I would vedry strongly suggest you see a hepatologist as sson as possible. They are the most trained in HCV. I am quite surprised your docs did not refer you to one after you dx.
The brain fog most of us experience is from the meds we take for HCV or additionally from loss of thyroid some of us experience due to the meds we take for HCV.
I hope you see someone very experienced very soon. LL
I noticed some memory problems before I did the tx for hcv, but chucked it to aging, of course I had them worse on tx, I am nowwondering if my immune system attacking the virus played some part in the memory problem. There is another member here that is with Kayser and treating her infection. Getting rid of hcv, if that is the cause, would be the remedy for the fog. Your body is going to continue on its state of "alertness" as long as the invader is within.
If you are in the Portland/Vancouver area you won't be able to get a good Hepatologist through Kaiser, as they do not have one. The GI's are not that up to date on HCV. I would suggest you try going to a Hepatologist in the area.
I was diagnosed in 1989 and have had an increase in brain fog and and a loss of cognitive thought process over the years from the HCV virus.
I, too, have brain fog -- and it's not related to treatment (since I've never been on tx). My short-term memory is horrible. I have to write everything down, or else it's lost forever. I also find that I'm less interested in pleasure reading -- it's not a pleasure anymore due to my memory and concentration problems. Even TV viewing or going to the movies isn't great because it's hard for me to follow the plots unless I really force myself to concentrate. I also find that my mind is often void of any particular thoughts (no blonde jokes, please). Just a blank -- which is very unusual for me.

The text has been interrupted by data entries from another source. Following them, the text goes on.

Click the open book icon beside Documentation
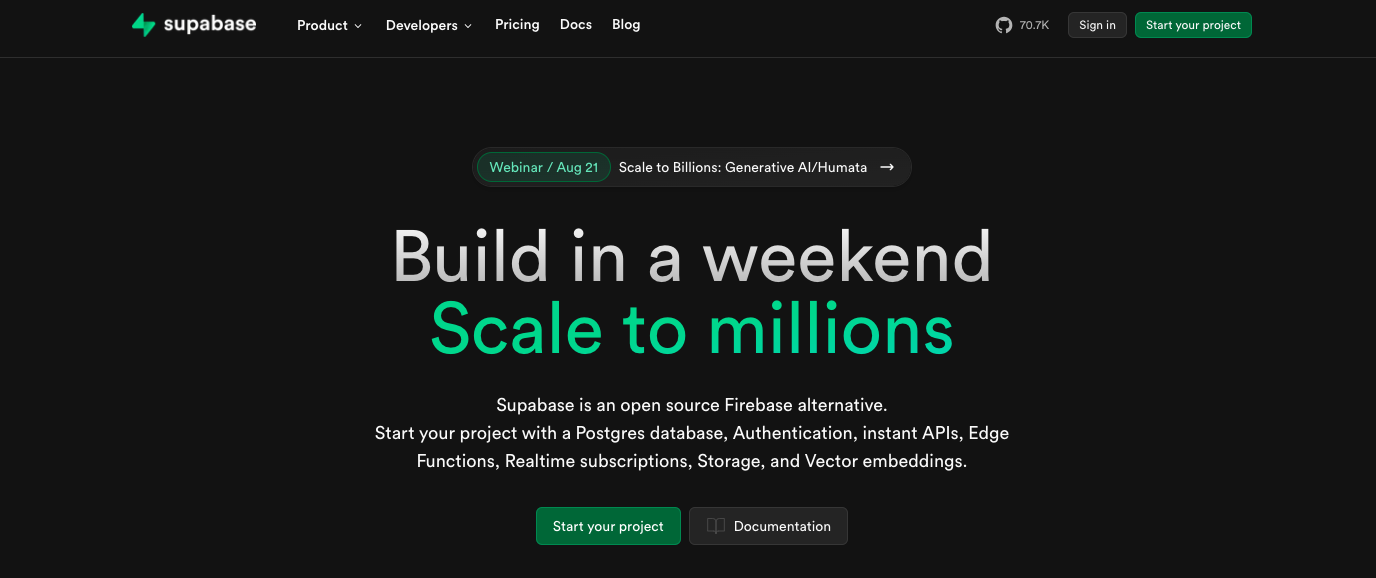Screen dimensions: 1376x578 pos(716,526)
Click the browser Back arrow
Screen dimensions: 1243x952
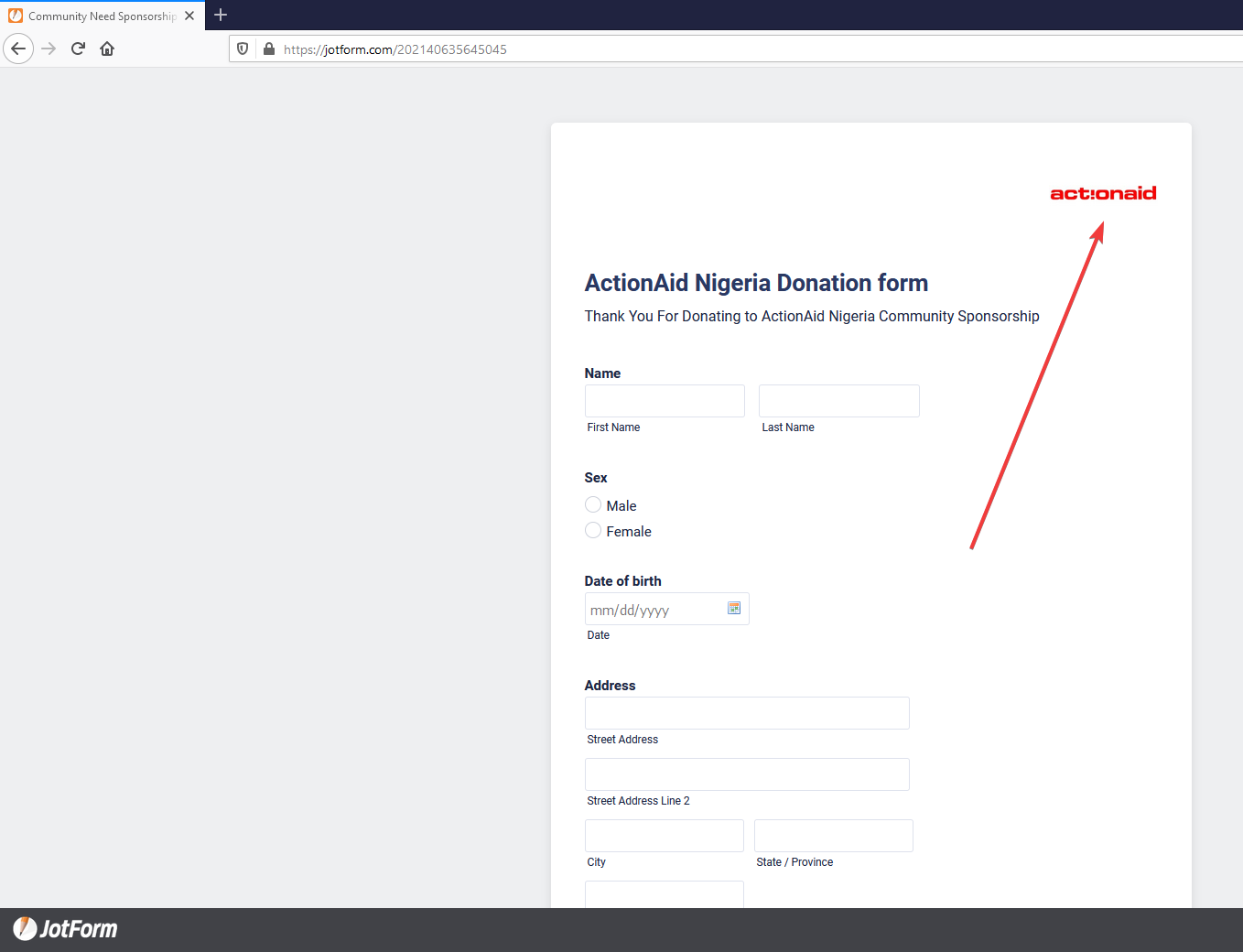coord(18,49)
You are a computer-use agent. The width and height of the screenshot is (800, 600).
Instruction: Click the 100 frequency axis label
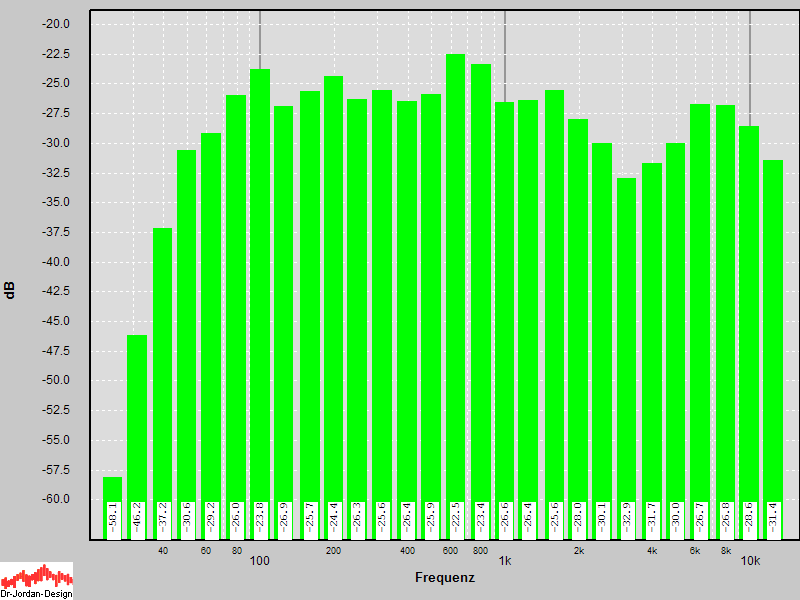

I'm with Kaiser San Jose and both my gastro and hepa are fine docs, along with being well versed on HCV. Since transplant is out of their league, Kaiser has a sister program with UCSF and UCLA, in California, where I can meet w/their docs and discuss liver issues along w/HCV programs. Kaiser is their patient and I'm Kaiser's, so they bill Kaiser and then Kaiser bills me, if at all. My labs are done at Kaiser and then forwarded to UCSF for review at no charge. Kaiser has sister programs established in all of their coverage areas and you, as a Kaiser nurse, have inside access to them too. I'm not hootin for Kaiser just laying down the facts after seeing countless other docs. Also, you did not mention whether you have had a recent CT Scan, liver biopsy or labs. Please go get tested. You won't know what's going with your health/body until you do. I wish you the best.
I would agree that hcv pre-tx can cause "brain fog" and affect thought processes. I'm stage 3/4 (biopsy 4 yrs ago) have not yet started treatment. I was a computer programer/analyst (pretty good one) but was laid off a year ago. They were cutting 300 jobs but I really knew it was because of my job performance. I can no longer do what I loved to do. To me it wasn't a job but I had fun doing it. I can't go through all the flow diagrams in my mind like I use to. My concentration for any length of time sucks and I have to write things down to remember them. My body has that feeling when your coming down with something, that heavy weak feeling. This did not occurr overnight but over the last five years it has progressed to the point I'm not sure if I can work. Find a good hcv doctor because if you don't it will lead to much frustration and confusion that will add to "brain fog". I hope the very best to you and your endeavors!